Home » Turilândia: MP manifesta-se pela soltura de presos na Operação Tântalo II

Turilândia: MP manifesta-se pela soltura de presos na Operação Tântalo II

by admin

O Ministério Público do Estado do Maranhão (MPMA) manifestou-se favoravelmente à revogação das prisões preventivas decretadas no âmbito da chamada Operação Tântalo II, que investiga a atuação de uma organização criminosa voltada ao desvio de recursos públicos do município de Turilândia. O posicionamento consta em parecer assinado pelo procurador-geral de Justiça em exercício, Orfileno Bezerra Neto, encaminhado à 3ª Câmara Criminal do Tribunal de Justiça do Maranhão (TJMA) .

Baixe aqui a íntegra.

No documento, o MP reconhece que a decisão judicial que determinou as prisões e demais medidas cautelares, em dezembro de 2025, esteve devidamente fundamentada, com base em indícios robustos de crimes como organização criminosa, lavagem de dinheiro, fraudes em licitações e desvio de verbas públicas. A investigação aponta que o grupo atuava de forma estruturada desde 2020, com divisão de tarefas e uso do aparato administrativo municipal para a prática dos ilícitos, inclusive com pagamento de propina a vereadores para inviabilizar a fiscalização do Executivo .

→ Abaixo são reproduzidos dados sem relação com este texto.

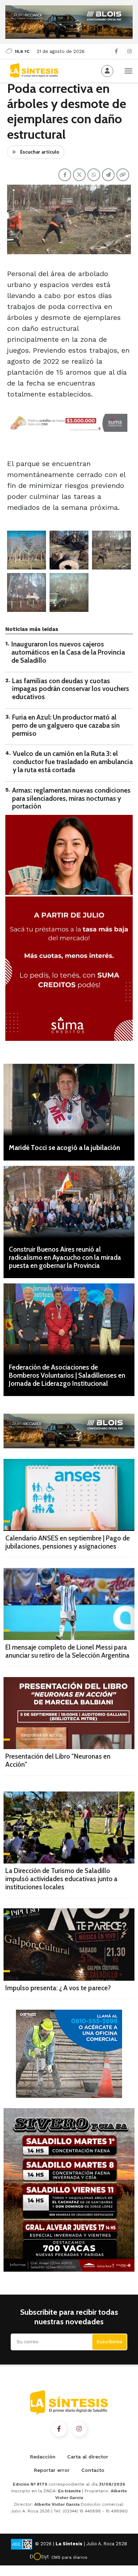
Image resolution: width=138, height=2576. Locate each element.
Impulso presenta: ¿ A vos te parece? (58, 1988)
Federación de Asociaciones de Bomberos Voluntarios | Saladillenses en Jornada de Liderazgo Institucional (67, 1375)
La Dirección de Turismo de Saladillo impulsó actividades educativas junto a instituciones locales (61, 1879)
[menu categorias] (128, 70)
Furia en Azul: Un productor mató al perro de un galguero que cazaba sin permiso (66, 725)
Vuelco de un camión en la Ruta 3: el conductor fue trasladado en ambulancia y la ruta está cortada (73, 762)
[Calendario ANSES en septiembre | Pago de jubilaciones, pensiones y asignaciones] (69, 1495)
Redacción (43, 2456)
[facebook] (116, 51)
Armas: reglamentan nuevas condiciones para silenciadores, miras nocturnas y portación (71, 798)
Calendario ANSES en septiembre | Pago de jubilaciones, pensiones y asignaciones (67, 1542)
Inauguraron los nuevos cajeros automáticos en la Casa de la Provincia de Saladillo (68, 652)
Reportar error (52, 2470)
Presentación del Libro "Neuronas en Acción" (57, 1760)
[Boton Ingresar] (107, 71)
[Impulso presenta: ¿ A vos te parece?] (69, 1944)
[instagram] (129, 51)
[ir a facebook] (59, 2429)
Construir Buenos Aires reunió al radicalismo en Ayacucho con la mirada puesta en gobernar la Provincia (65, 1257)
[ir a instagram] (79, 2429)
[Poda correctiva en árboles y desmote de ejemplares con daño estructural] (26, 550)
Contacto (92, 2470)
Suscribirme (109, 2341)
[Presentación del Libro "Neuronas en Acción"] (69, 1713)
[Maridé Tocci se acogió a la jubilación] (69, 1100)
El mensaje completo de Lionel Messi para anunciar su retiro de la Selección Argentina (67, 1651)
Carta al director (87, 2456)
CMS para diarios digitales (69, 2558)
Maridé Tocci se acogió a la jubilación (64, 1148)
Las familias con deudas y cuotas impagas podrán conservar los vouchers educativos (70, 689)
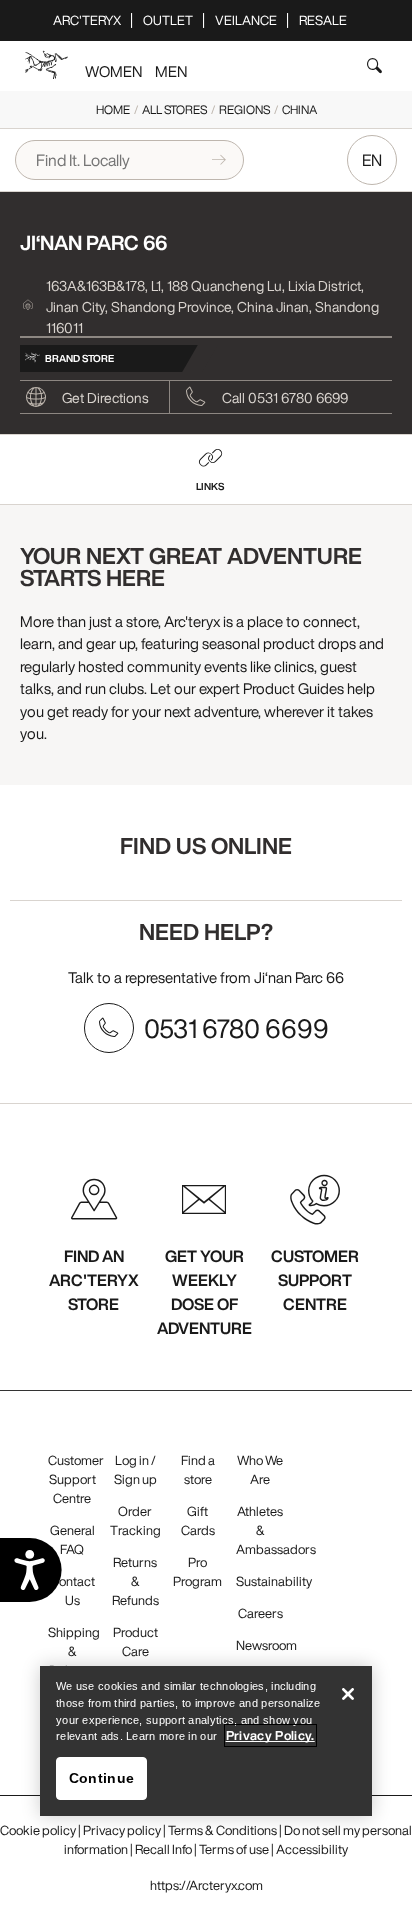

Apesar disso, o Ministério Público avaliou que, no estágio atual das investigações, os riscos à ordem pública e à instrução criminal podem ser adequadamente mitigados por meio da aplicação de medidas cautelares diversas da prisão. O parecer destaca o caráter excepcional da prisão preventiva e sustenta que providências menos gravosas, previstas no Código de Processo Penal, mostram-se suficientes e proporcionais para assegurar a continuidade da persecução penal.

“Ainda que presentes indícios suficientes de materialidade e autoria a justificar a persecução penal, verifica-se que o estágio atual das investigações, aliado ao conjunto de provas já coligidas, afasta a necessidade da manutenção da custódia extrema, notadamente porque os riscos originalmente apontados podem ser eficazmente mitigados mediante a imposição cumulativa de medidas cautelares alternativas, conforme autoriza o art. 319 do CPP. Nessa perspectiva, a aplicação das medidas cautelares diversas revela-se adequada e suficiente”, destacou o procurador.

Entre os fatores considerados estão situações pessoais relevantes de alguns investigados, como a existência de filhos menores, condições graves de saúde que demandam acompanhamento médico especializado e a apresentação espontânea de investigados para colaborar com as autoridades. O MP também apontou falhas na execução de algumas medidas, como casos em que investigados submetidos à prisão domiciliar com monitoramento eletrônico acabaram recolhidos a unidades prisionais, o que pode configurar constrangimento ilegal .

Ao final, o Ministério Público se posicionou pelo indeferimento do pedido de revogação do afastamento da função pública de um dos investigados apontado como liderança do esquema, mas manifestou-se favoravelmente à concessão de liberdade provisória aos demais, condicionada ao cumprimento cumulativo de medidas cautelares. Entre elas estão o comparecimento periódico em juízo, proibição de acesso a órgãos públicos municipais, vedação de contato com outros investigados, restrição de deslocamento, recolhimento domiciliar noturno, suspensão do exercício de funções públicas e monitoramento eletrônico, quando disponível .

O parecer será analisado pela 3ª Câmara Criminal do TJMA.